GOAL OF THE EXERCISE: Arrange each line of the records below as a row in a Markdown table with two columns, "Row" for a sequential number and "Line" for the line itself. Leave out blank lines.

MATERIAL PROVIDED:
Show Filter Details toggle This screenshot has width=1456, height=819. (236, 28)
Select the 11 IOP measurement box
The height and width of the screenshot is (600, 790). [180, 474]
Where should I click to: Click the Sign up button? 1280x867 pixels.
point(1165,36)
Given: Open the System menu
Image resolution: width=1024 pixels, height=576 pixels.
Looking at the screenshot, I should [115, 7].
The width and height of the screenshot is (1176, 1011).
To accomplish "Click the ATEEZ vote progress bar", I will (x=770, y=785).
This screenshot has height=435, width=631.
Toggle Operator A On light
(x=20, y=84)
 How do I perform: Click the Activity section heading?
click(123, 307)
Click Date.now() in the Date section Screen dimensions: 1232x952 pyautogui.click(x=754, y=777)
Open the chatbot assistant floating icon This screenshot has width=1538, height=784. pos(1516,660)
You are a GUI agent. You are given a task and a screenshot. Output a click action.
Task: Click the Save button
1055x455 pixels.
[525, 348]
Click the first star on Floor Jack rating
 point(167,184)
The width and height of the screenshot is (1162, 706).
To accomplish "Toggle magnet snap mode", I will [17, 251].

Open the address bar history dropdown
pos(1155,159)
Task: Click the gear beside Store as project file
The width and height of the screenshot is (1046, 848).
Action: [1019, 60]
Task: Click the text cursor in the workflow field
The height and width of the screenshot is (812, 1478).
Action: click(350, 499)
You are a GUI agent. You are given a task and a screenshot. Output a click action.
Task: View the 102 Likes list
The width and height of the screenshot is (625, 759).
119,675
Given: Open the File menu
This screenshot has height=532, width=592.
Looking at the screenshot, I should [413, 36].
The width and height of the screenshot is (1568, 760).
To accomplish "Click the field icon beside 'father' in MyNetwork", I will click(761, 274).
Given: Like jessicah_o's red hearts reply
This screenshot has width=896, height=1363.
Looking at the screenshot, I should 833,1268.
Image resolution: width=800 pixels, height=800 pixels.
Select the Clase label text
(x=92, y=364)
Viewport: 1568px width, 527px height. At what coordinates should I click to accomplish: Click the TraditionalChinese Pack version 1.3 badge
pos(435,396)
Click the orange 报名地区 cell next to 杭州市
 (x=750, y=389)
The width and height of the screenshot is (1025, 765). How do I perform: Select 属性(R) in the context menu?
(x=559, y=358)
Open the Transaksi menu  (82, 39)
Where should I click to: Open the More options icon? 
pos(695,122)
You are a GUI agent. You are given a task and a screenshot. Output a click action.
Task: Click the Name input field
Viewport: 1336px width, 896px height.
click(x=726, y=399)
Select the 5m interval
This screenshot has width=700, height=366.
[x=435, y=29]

COMPLETED TASK:
| Row | Line |
|---|---|
| 1 | Show Filter Details toggle This screenshot has width=1456, height=819. (236, 28) |
| 2 | Select the 11 IOP measurement box |
| 3 | The height and width of the screenshot is (600, 790). [180, 474] |
| 4 | Where should I click to: Click the Sign up button? 1280x867 pixels. |
| 5 | point(1165,36) |
| 6 | Given: Open the System menu |
| 7 | Image resolution: width=1024 pixels, height=576 pixels. |
| 8 | Looking at the screenshot, I should [115, 7]. |
| 9 | The width and height of the screenshot is (1176, 1011). |
| 10 | To accomplish "Click the ATEEZ vote progress bar", I will (x=770, y=785). |
| 11 | This screenshot has height=435, width=631. |
| 12 | Toggle Operator A On light |
| 13 | (x=20, y=84) |
| 14 |  How do I perform: Click the Activity section heading? |
| 15 | click(123, 307) |
| 16 | Click Date.now() in the Date section Screen dimensions: 1232x952 pyautogui.click(x=754, y=777) |
| 17 | Open the chatbot assistant floating icon This screenshot has width=1538, height=784. pos(1516,660) |
| 18 | You are a GUI agent. You are given a task and a screenshot. Output a click action. |
| 19 | Task: Click the Save button |
| 20 | 1055x455 pixels. |
| 21 | [525, 348] |
| 22 | Click the first star on Floor Jack rating |
| 23 |  point(167,184) |
| 24 | The width and height of the screenshot is (1162, 706). |
| 25 | To accomplish "Toggle magnet snap mode", I will [17, 251]. |
| 26 | Open the address bar history dropdown |
| 27 | pos(1155,159) |
| 28 | Task: Click the gear beside Store as project file |
| 29 | The width and height of the screenshot is (1046, 848). |
| 30 | Action: [1019, 60] |
| 31 | Task: Click the text cursor in the workflow field |
| 32 | The height and width of the screenshot is (812, 1478). |
| 33 | Action: click(350, 499) |
| 34 | You are a GUI agent. You are given a task and a screenshot. Output a click action. |
| 35 | Task: View the 102 Likes list |
| 36 | The width and height of the screenshot is (625, 759). |
| 37 | 119,675 |
| 38 | Given: Open the File menu |
| 39 | This screenshot has height=532, width=592. |
| 40 | Looking at the screenshot, I should [413, 36]. |
| 41 | The width and height of the screenshot is (1568, 760). |
| 42 | To accomplish "Click the field icon beside 'father' in MyNetwork", I will click(761, 274). |
| 43 | Given: Like jessicah_o's red hearts reply |
| 44 | This screenshot has width=896, height=1363. |
| 45 | Looking at the screenshot, I should 833,1268. |
| 46 | Image resolution: width=800 pixels, height=800 pixels. |
| 47 | Select the Clase label text |
| 48 | (x=92, y=364) |
| 49 | Viewport: 1568px width, 527px height. At what coordinates should I click to accomplish: Click the TraditionalChinese Pack version 1.3 badge |
| 50 | pos(435,396) |
| 51 | Click the orange 报名地区 cell next to 杭州市 |
| 52 |  (x=750, y=389) |
| 53 | The width and height of the screenshot is (1025, 765). How do I perform: Select 属性(R) in the context menu? |
| 54 | (x=559, y=358) |
| 55 | Open the Transaksi menu  (82, 39) |
| 56 | Where should I click to: Open the More options icon?  |
| 57 | pos(695,122) |
| 58 | You are a GUI agent. You are given a task and a screenshot. Output a click action. |
| 59 | Task: Click the Name input field |
| 60 | Viewport: 1336px width, 896px height. |
| 61 | click(x=726, y=399) |
| 62 | Select the 5m interval |
| 63 | This screenshot has width=700, height=366. |
| 64 | [x=435, y=29] |